Platini potwierdził to, na co zanosiło się już od środy. Wówczas członkowie Ukraińskiej Federacji Piłkarskiej (FFU), zbuntowani przeciwko szefowi związku Hryhorijowi Surkisowi, wycofali żądania dotyczące jego dymisji.

"Nie będziemy podnosić kwestii zmiany kierownictwa FFU do zakończenia turnieju UEFA EURO 2012 i do czasu wygaśnięcia pełnomocnictwa prezesa FFU" - zapewnili wtedy ukraińscy działacze.

Na rozwiązanie problemu UEFA dawała czas do 4 lutego

Wcześniej UEFA ostrzegła, że jeśli władze Ukrainy nie zaprzestaną ingerencji w wewnętrzne sprawy związku, FFU zostanie zawieszona, co zaowocuje utratą prawa organizacji Euro 2012. Na rozwiązanie problemu UEFA dawała czas do 4 lutego.

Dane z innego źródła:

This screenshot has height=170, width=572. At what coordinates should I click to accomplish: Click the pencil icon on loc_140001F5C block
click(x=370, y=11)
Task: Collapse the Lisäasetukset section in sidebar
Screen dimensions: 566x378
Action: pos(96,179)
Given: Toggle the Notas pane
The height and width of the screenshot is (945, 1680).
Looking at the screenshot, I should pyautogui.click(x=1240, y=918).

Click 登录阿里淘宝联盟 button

Konflikt w ukraińskiej federacji rozgrywa się między Surkisem i klubami ze wschodniej Ukrainy, za którymi stoją oligarchowie z tej części kraju. Ich wpływy spowodowały, że większość członków zarządu FFU chciała zwołania nadzwyczajnego zjazdu związku, podczas którego zamierzali odwołać Surkisa.